Making Sense of Algorithms: Relational Perception of Contact Tracing and Risk Assessment during the Covid-19. Big Data & Society. 2021. 18(1). (with Ross Graham) |download| |abstract|
Governments and citizens of nearly every nation have been compelled to respond to COVID-19. Many measures have been adopted, including contact tracing and risk assessment algorithms, whereby citizen whereabouts are monitored to trace contact with other infectious individuals in order to generate a risk status via algorithmic evaluation. Based on 38 in-depth interviews, we investigate how people make sense of Health Code (jiankangma), the Chinese contact tracing and risk assessment algorithmic sociotechnical assemblage. We probe how people accept or resist Health Code by examining their ongoing, dynamic, and relational interactions with it. Participants display a rich variety of attitudes towards privacy and surveillance, ranging from fatalism to the possibility of privacy to trade-offs for surveillance in exchange for public health, which is mediated by the perceived effectiveness of Health Code and changing views on the intentions of institutions who deploy it. We show how perceived competency varies not just on how well the technology works, but on the social and cultural enforcement of various non-technical aspects like quarantine, citizen data inputs, and cell reception. Furthermore, we illustrate how perceptions of Health Code are nested in people’s broader interpretations of disease control at the national and global level, and unexpectedly strengthen the Chinese authority’s legitimacy. None of the Chinese public, Health Code, or people’s perceptions toward Health Code are predetermined, fixed, or categorically consistent, but are co-constitutive and dynamic over time. We conclude with a theorization of a relational perception and methodological reflections to study algorithmic sociotechnical assemblages beyond COVID-19.

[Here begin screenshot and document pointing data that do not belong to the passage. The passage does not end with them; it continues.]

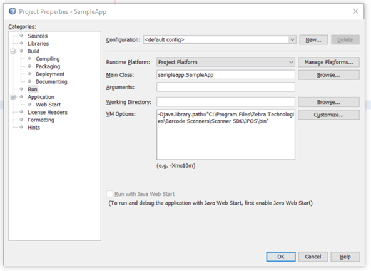Click the bullet icon beside License Headers
Viewport: 371px width, 271px height.
click(x=21, y=112)
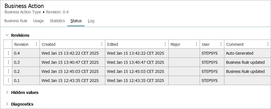Screen dimensions: 271x109
Task: Open row menu for revision 0.1
Action: [x=8, y=81]
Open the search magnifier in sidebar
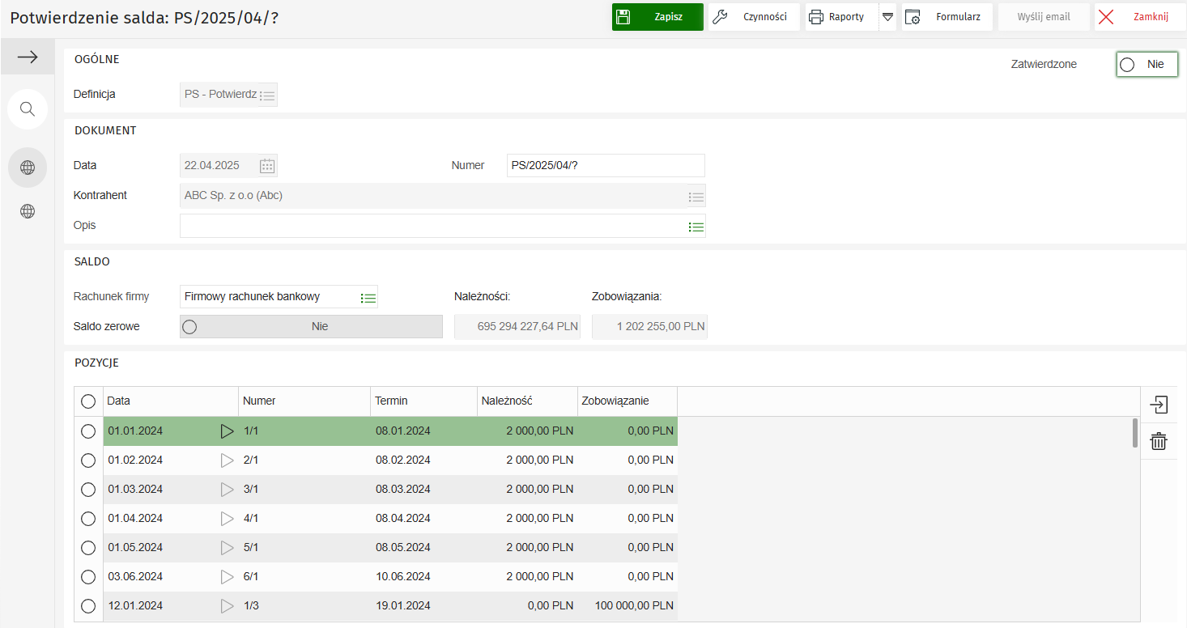 [x=28, y=109]
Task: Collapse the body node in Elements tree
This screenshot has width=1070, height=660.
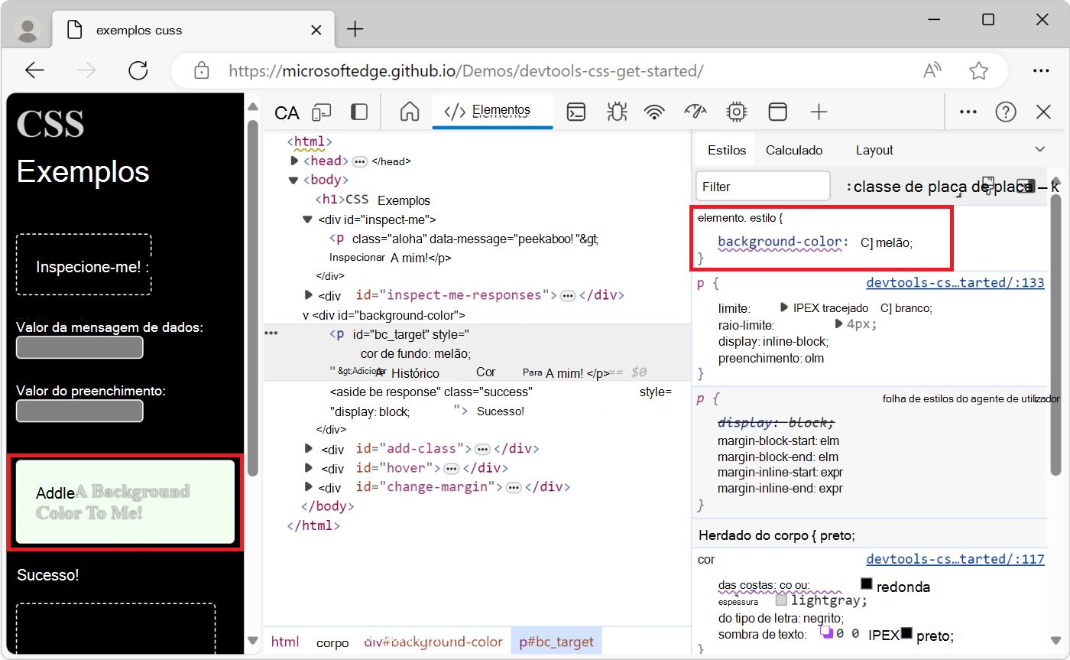Action: 293,179
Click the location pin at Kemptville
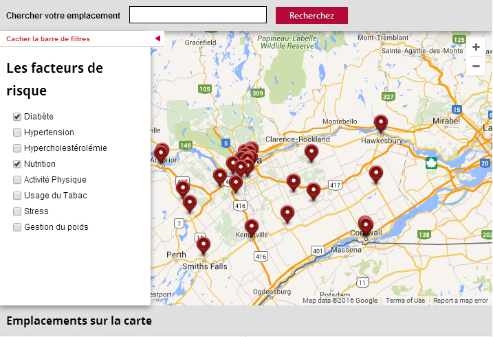The width and height of the screenshot is (493, 337). point(252,226)
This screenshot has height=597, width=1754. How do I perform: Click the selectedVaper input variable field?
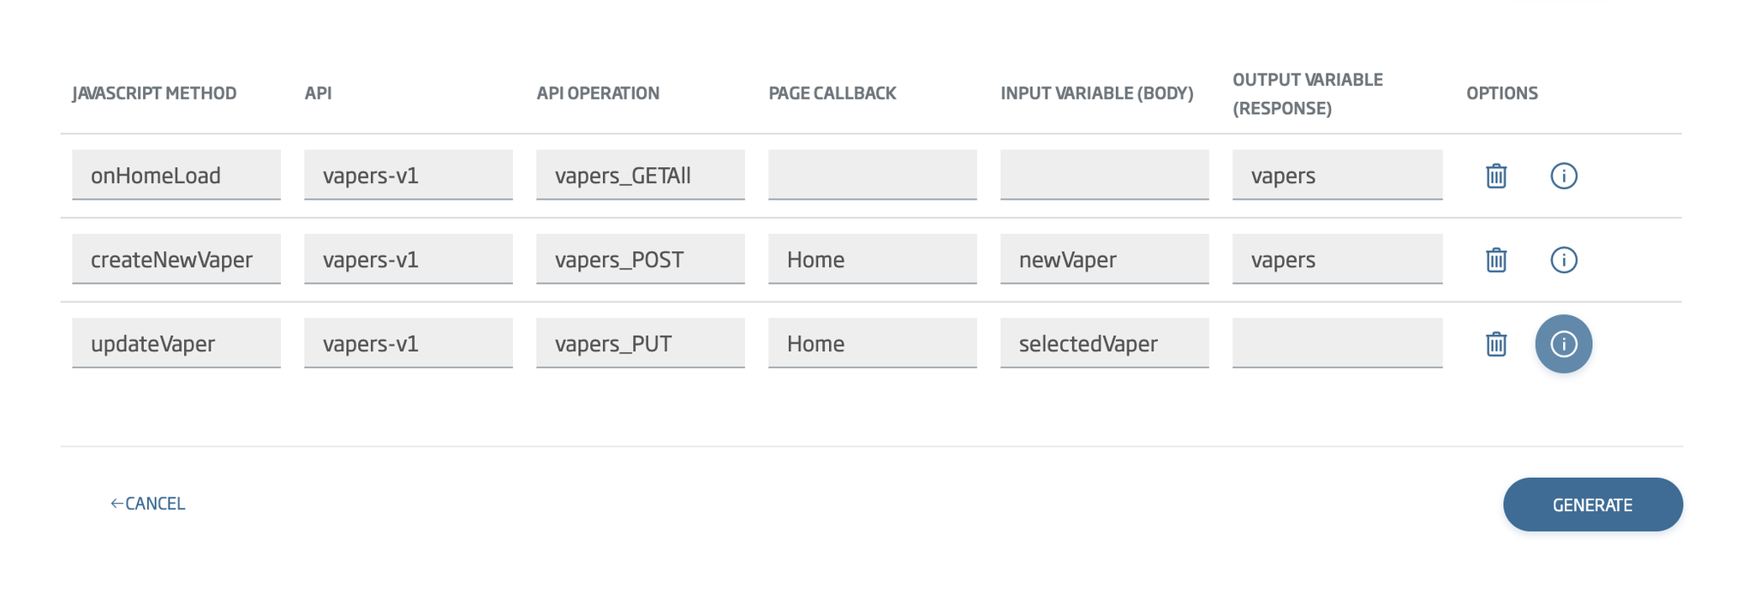(x=1104, y=343)
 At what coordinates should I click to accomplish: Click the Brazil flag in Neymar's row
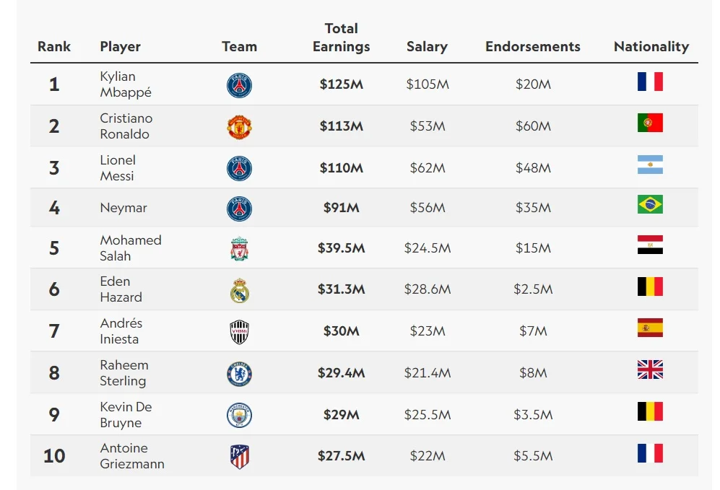(x=650, y=205)
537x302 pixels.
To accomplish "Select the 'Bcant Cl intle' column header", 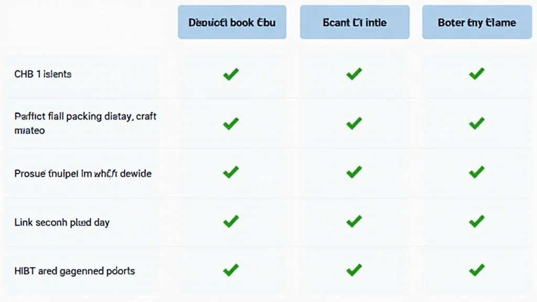I will point(355,22).
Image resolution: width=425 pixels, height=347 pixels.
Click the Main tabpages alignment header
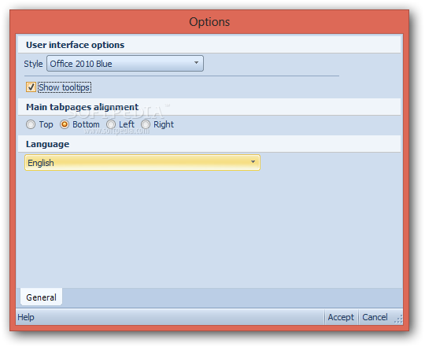click(82, 107)
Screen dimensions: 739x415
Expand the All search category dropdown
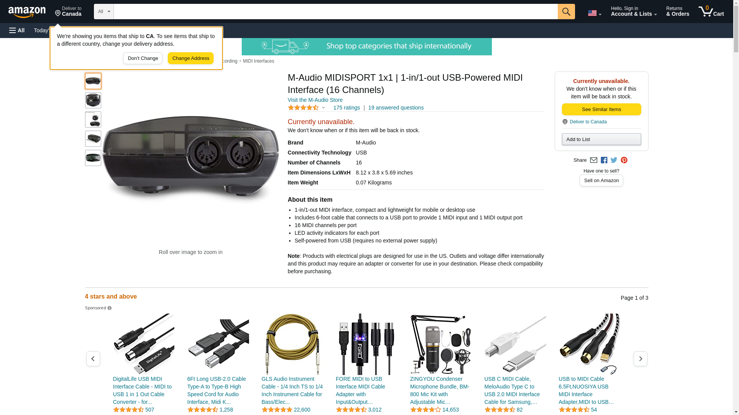(104, 12)
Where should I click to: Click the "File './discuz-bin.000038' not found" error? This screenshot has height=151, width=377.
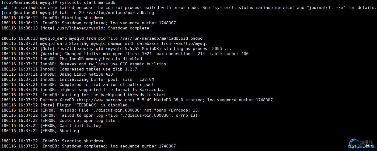point(130,110)
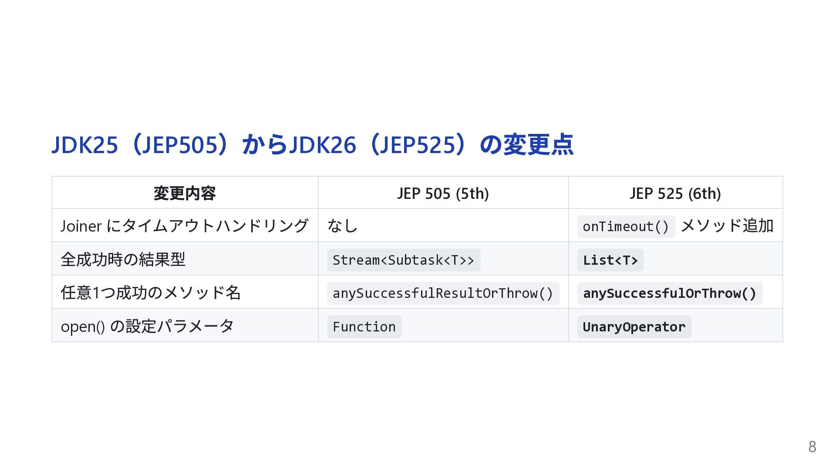
Task: Click the Joiner にタイムアウトハンドリング cell
Action: point(185,226)
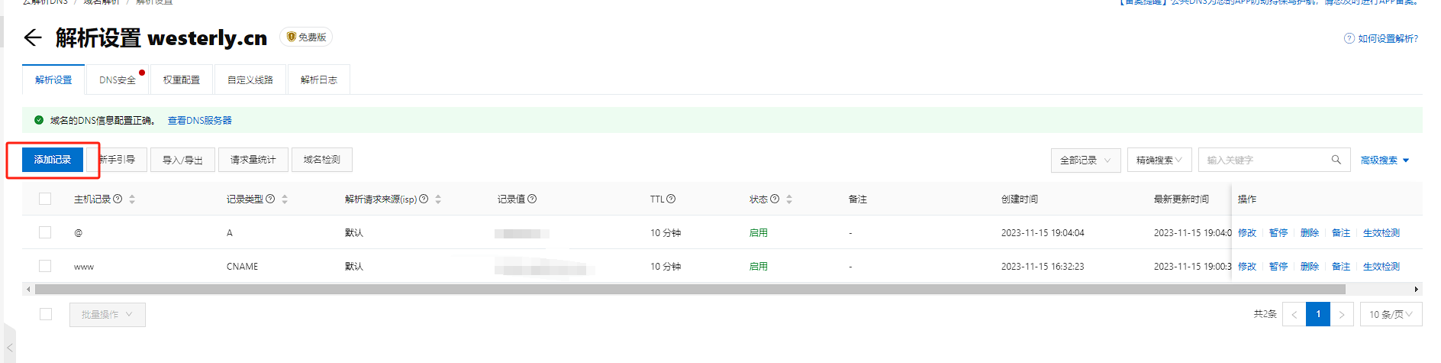This screenshot has height=363, width=1441.
Task: Click help icon next to 主机记录
Action: (x=118, y=199)
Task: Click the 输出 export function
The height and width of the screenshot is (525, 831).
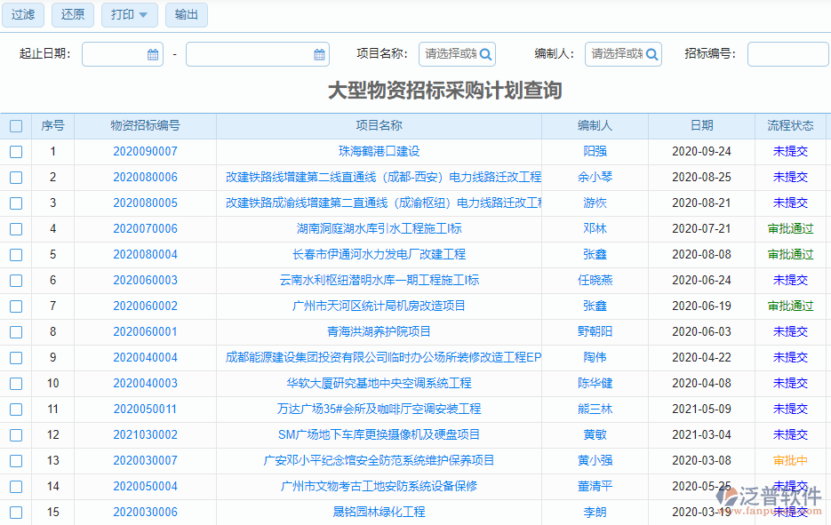Action: click(186, 15)
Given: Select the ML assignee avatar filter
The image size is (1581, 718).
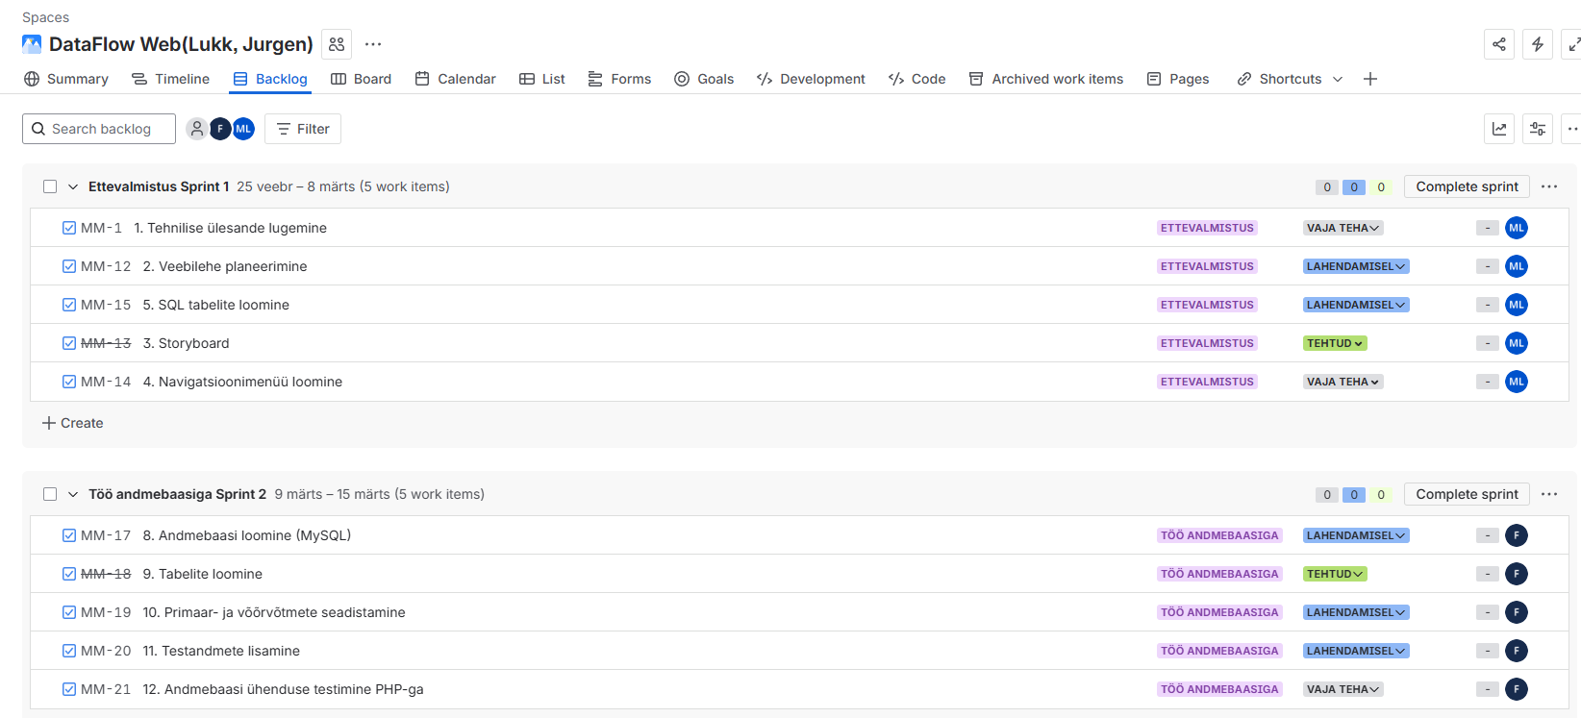Looking at the screenshot, I should coord(244,129).
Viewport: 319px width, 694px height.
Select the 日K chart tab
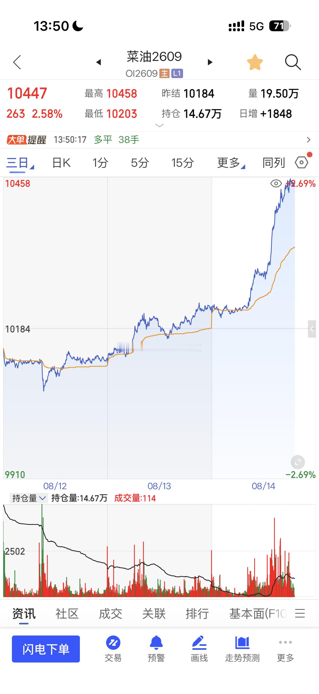point(61,163)
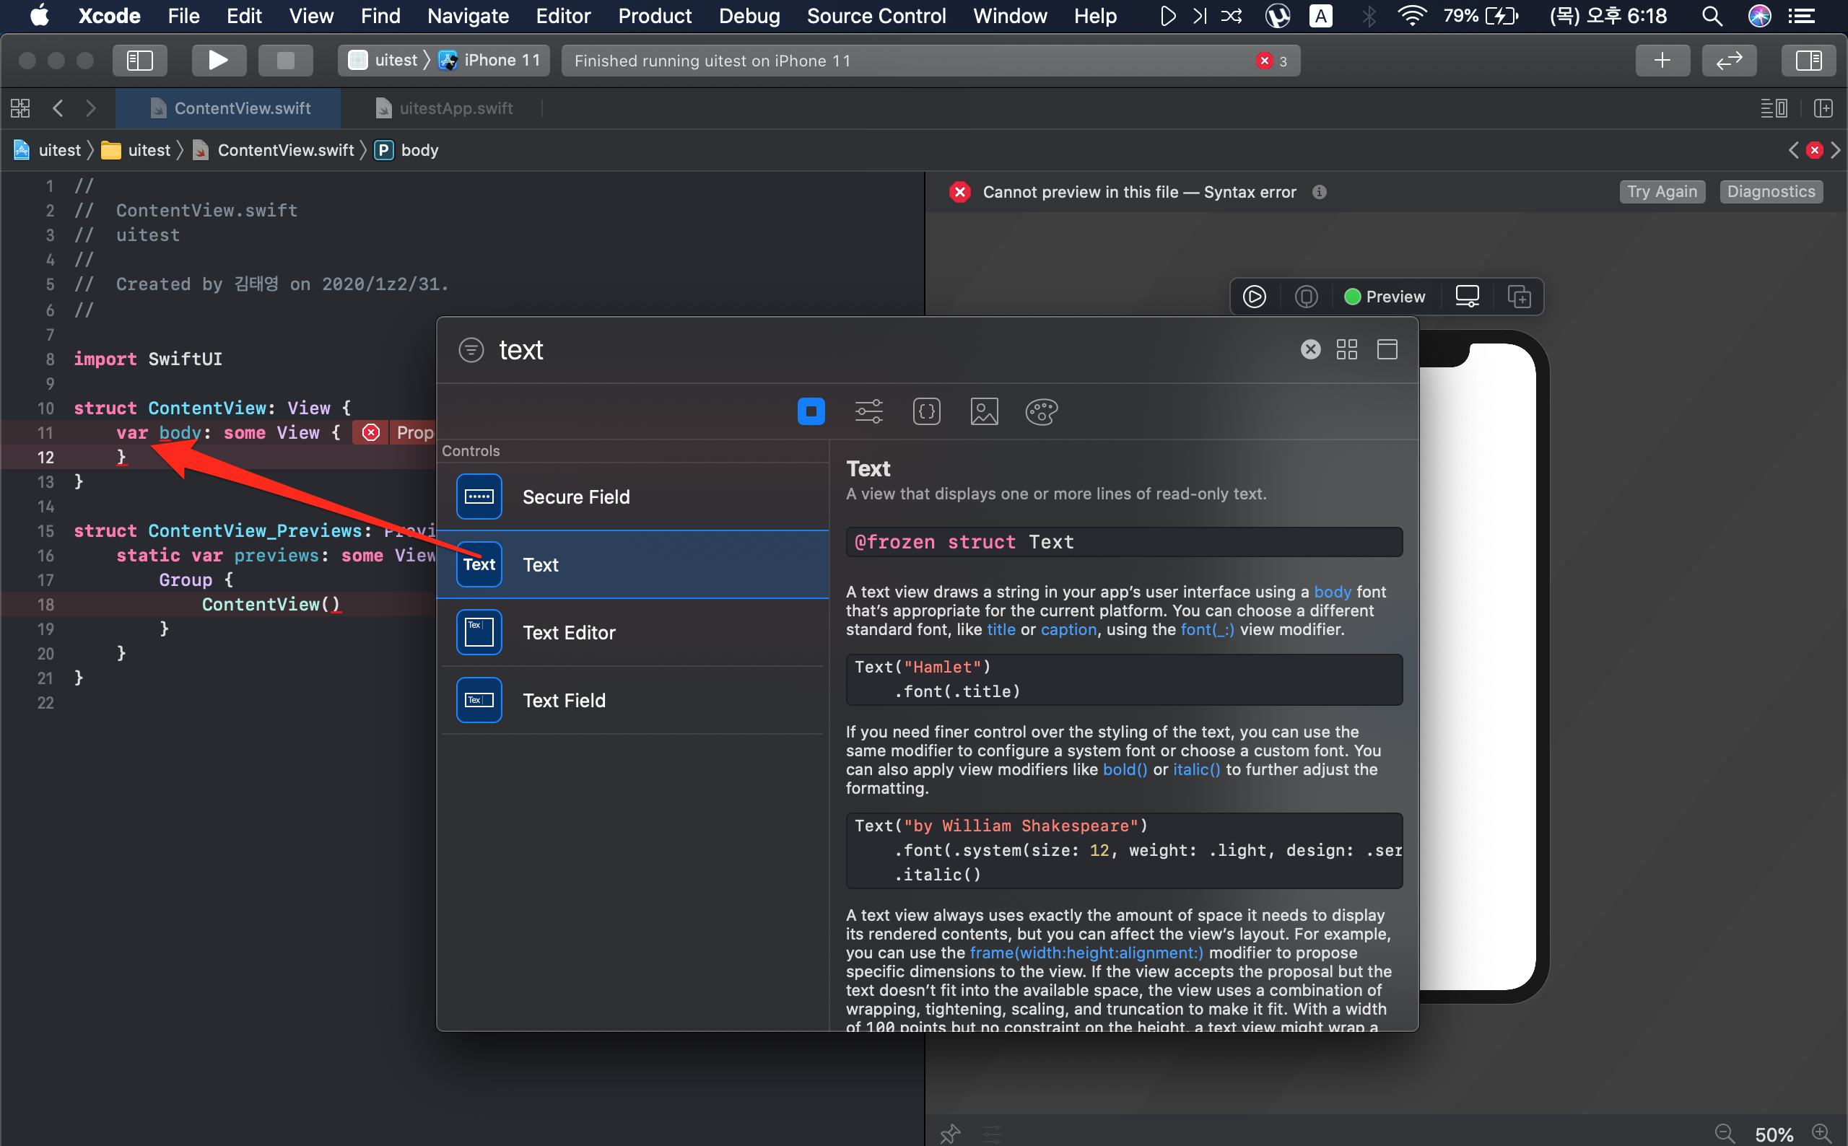Toggle the Inspectors panel visibility
This screenshot has width=1848, height=1146.
(1808, 61)
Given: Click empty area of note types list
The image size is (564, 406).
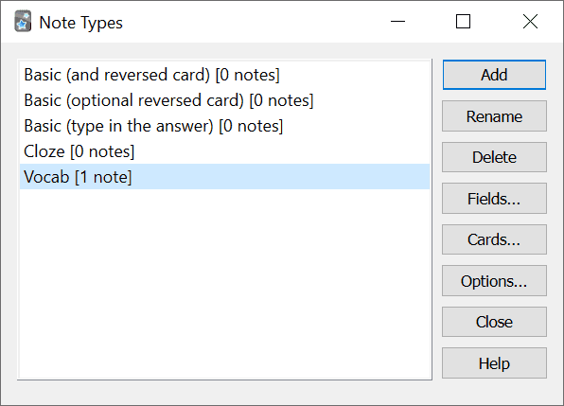Looking at the screenshot, I should (x=225, y=284).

Seeing Like a State, Enacting Like an Algorithm: (Re)assembling Contact Tracing and Risk Assessment during COVID-19. Revise & Resubmit. |Pre-print| |abstract|
As states increasingly use algorithms to improve the legibility of society, particularly during the Covid-19 pandemic, it is common for concerns of the expanding power of the algorithm or the state to be raised in a deterministic manner. However, little is known about how the algorithms for states’ legibility projects are deployed, experienced, contested, and reconfigured. Drawing on interviews and media data, this study fills this gap by examining Health Code (jiankangma), the Chinese contact tracing and risk assessment algorithmic system. I first explore the intensive and invisible work and infrastructures that enact and stabilize Health Code’s sociotechnical assemblage. I then show how this assemblage is frequently challenged and destabilized by errors, breakdowns, and exclusions. Facing unintended engagements from heterogeneous social actors, local networks, and power hierarchies, Health Code reassembles into multiple and contradictory assemblages at different periods and social localities. Finally, I examine how people game and bypass the algorithm’s surveillance with their agencies. Recognizing this messiness and heterogeneity contributes to a more nuanced and realistic understanding of states’ use of algorithms, including the risks. Doing so also urges us to rethink how technologies have reshaped the relationship between the state and its citizens in the digital age.